There are two main components in Nimble Commander that provide the machinery for shortcut customization:
  • ActionShortcut.
    This class describes a single keystroke. In practical terms, it encapsulates a combination of a character from the BMP (2 bytes) and a bitmask of key modifiers (1 byte). The class is very compact, occupying just 4 bytes (2 bytes for the character, 1 byte for the modifier bitmask, and 1 byte for padding).
  • ActionsShortcutsManager.
    This class is responsible for tracking which actions are associated with which shortcuts, including both default settings and custom overrides. It also provides a mechanism to automatically update external instances of ActionShortcut whenever the shortcut assigned to a corresponding action changes.
At first glance, the feature seems to simply involve allowing multiple shortcuts per action instead of just one. However, a naive implementation would be too inefficient. The issue lies with how context-based shortcut processing is implemented.
Previously, the processing worked as follows: each view in the hierarchy (e.g., file panel views, split views, tabbed holders, main window states, etc.) maintained a set of ActionShortcuts corresponding to the actions it handled. Whenever a keyDown: event occurred, the view hierarchy was traversed, with each view being asked, “Are you interested in this keystroke?” until one of the views responded affirmatively. Views supporting customizable shortcuts would then iterate through their set of shortcuts, asking each one, “Are you this keypress?“.
The runtime cost of this implementation scaled linearly with the number of customizable shortcuts. This was already somewhat inefficient, and converting each of these shortcuts into a dynamic container would have been completely impractical.
 
After staring at the code for a while, I realized the entire problem could be re-framed.
Instead of asking each shortcut, “Are you this keystroke?”, a new shortcut could be created directly from the keystroke itself. Once an incoming keystroke is expressed as a shortcut, it becomes possible to compare it directly with other shortcuts (a comparison of exactly 3 raw bytes).
Moreover, since shortcuts are just three bytes, they are trivially hashable, allowing all used shortcuts to be stored in a flat hash map. With such a map in place, it’s possible to perform an O(1) lookup for the incoming keystroke and answer the reverse question: “Which actions are triggered by this keystroke?”

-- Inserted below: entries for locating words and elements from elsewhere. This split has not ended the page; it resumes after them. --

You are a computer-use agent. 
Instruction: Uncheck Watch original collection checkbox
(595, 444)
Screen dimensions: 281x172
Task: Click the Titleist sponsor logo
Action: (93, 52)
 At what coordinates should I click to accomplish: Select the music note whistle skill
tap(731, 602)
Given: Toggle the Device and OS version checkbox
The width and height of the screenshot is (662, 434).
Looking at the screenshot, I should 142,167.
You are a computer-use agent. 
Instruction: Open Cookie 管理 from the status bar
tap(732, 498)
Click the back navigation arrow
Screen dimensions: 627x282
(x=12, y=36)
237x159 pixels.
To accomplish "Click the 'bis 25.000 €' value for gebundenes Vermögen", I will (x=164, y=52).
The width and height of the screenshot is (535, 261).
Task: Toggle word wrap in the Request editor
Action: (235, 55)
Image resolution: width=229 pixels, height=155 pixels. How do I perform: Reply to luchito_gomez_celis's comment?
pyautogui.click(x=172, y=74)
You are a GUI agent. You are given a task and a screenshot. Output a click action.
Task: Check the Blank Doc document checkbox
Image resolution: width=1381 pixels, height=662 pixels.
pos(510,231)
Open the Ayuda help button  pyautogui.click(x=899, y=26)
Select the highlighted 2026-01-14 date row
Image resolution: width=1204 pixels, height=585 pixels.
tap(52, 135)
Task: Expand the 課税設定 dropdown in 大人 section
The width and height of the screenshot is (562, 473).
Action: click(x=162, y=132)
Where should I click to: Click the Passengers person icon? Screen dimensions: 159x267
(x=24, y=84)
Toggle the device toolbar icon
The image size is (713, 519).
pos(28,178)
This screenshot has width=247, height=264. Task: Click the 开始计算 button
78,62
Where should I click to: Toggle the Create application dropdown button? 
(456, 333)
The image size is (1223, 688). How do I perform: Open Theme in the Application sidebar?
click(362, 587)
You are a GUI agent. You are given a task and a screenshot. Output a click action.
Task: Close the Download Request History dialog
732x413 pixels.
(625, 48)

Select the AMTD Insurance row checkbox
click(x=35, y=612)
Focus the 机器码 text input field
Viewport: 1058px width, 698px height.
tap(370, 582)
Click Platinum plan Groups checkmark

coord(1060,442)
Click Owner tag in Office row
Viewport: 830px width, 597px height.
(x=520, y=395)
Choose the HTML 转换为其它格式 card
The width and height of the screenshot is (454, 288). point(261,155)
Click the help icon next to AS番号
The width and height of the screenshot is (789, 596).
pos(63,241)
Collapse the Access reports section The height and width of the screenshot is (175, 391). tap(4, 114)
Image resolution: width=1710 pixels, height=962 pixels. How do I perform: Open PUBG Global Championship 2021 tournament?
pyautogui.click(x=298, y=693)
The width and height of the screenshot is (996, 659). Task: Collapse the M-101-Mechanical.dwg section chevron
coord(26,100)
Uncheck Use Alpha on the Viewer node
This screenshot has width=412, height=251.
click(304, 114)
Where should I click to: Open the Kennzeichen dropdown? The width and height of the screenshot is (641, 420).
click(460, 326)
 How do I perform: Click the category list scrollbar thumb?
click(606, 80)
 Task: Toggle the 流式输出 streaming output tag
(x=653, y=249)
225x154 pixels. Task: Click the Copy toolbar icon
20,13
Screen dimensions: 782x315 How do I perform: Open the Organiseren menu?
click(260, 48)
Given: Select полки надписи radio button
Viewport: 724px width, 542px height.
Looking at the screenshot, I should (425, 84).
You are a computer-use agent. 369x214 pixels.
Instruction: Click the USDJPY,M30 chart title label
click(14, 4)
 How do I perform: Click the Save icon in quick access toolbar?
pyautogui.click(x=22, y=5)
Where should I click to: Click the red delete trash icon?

This approach eliminates the need to maintain up-to-date, context-based shortcuts scattered throughout the UI code. Instead, the UI code can query the ActionsShortcutsManager to determine if the incoming keystroke corresponds to any specific action.
 
In practical terms, this functionality expansion involved:
Once this infrastructure was in place, adding support for multiple shortcuts for menu items was relatively straightforward:
  • Override the NSWindows’s performKeyEquivalent: method.
  • Find the first action that uses the incoming keypress as its shortcut, if it exists.
  • Check the index of the shortcut among the action’s shortcuts. If it’s the first one, ignore it and let NSMenu process the event.
  • Locate the menu item with the corresponding action tag and find its responder.
  • Validate the menu item if the responder provides the validation interface. Beep and return if validation fails.
  • Finally, ask the parent menu to perform the menu item’s action, including the visual blink that’s normally expected.
External tools still support only a single shortcut for now, though. Perhaps this is something to improve in future releases.